E come non fare memoria del nostro carissimo don Pino Puglisi, che molti di noi hanno avuto la gioia e il dono di conoscere e di collaborare? Il sangue del suo martirio sia germe di nuove vocazioni – tutte! – e di santità di vita e di fecondità ministeriale.
In comunione di reciproco rispetto, accoglienza, stima e riconciliazione vi guardo negli occhi, uno per uno, per ritrovare negli sguardi il nostro cammino e il nostro futuro, che ci giunge attraverso le parole di Gesù: «Non siete voi che avete scelto me, ma io ho scelto voi e vi ho costituiti perché andiate e portiate frutto e il vostro frutto rimanga; perché tutto ciò che chiederete al Padre nel mio nome, ve lo conceda» (Gv 15,16).

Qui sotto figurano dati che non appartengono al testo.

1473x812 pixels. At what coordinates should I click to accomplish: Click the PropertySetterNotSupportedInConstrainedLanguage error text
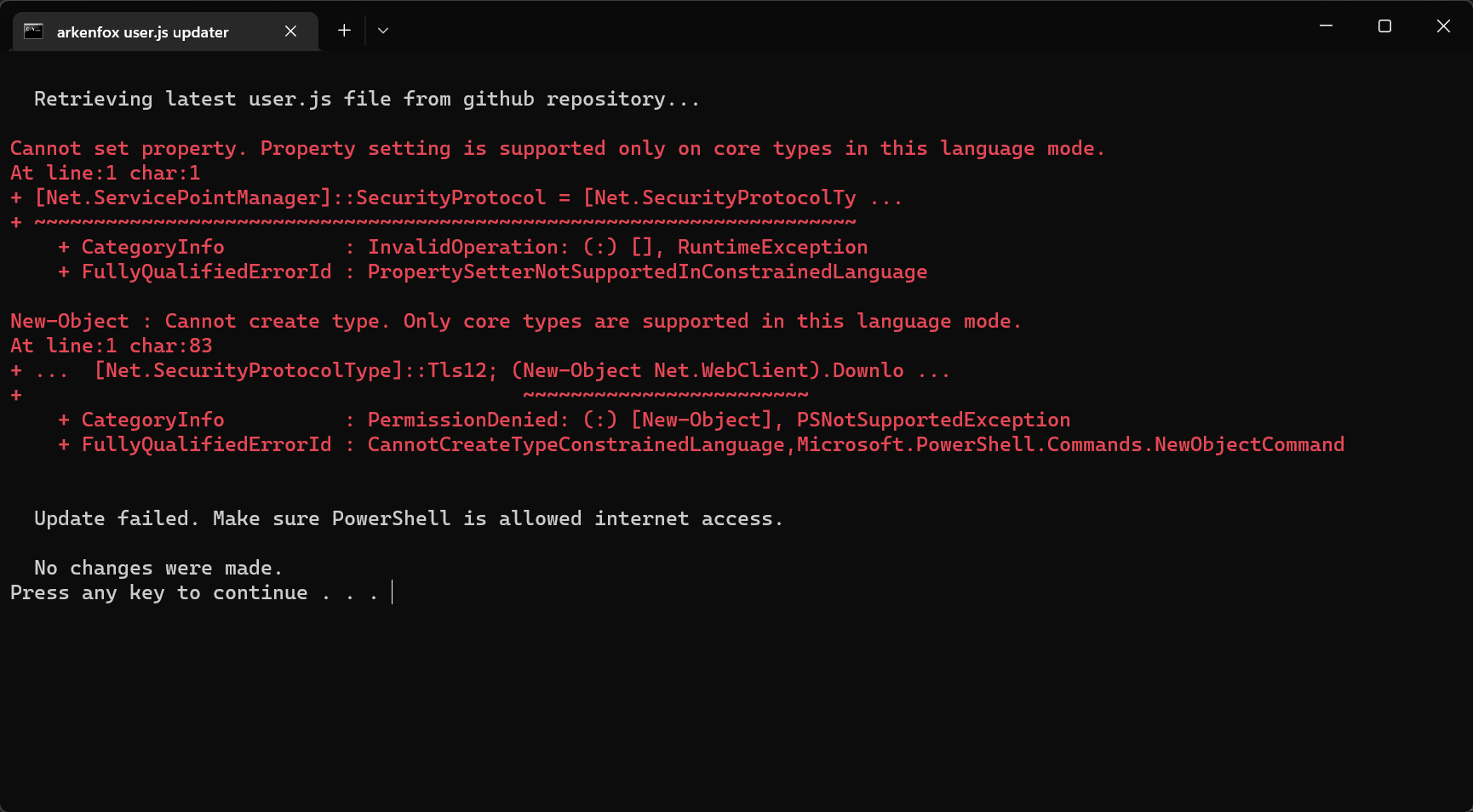(647, 272)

Credo che il senso profondo di quanto ci siamo detti, il gesto ultimo che esprime l’essenza stessa di Dio per noi, la nostra relazione fraterna, il nostro essere per gli altri, sia contenuto in una antica storia chassidica – riportata da Martin Buber ne I racconti dei Hassidim: «Il padre di Mardocheo – il futuro celebre rabbi di Lechowitz – si lamentava della pigrizia del figlio nello studio. In città giunse un santo rabbino. Il padre gli condusse Mardocheo perché lo correggesse. Il rabbino, rimasto solo col ragazzo, lo strinse al cuore e se lo tenne a lungo affettuosamente vicino. Quando il padre ritornò, il rabbino gli disse: “Ho fatto a Mardocheo un po’ di morale; d’ora in poi la costanza non gli mancherà”. Quando, ormai adulto e famoso, Mardocheo raccontava questo episodio, diceva: “Ho imparato allora come si convertono gli uomini”».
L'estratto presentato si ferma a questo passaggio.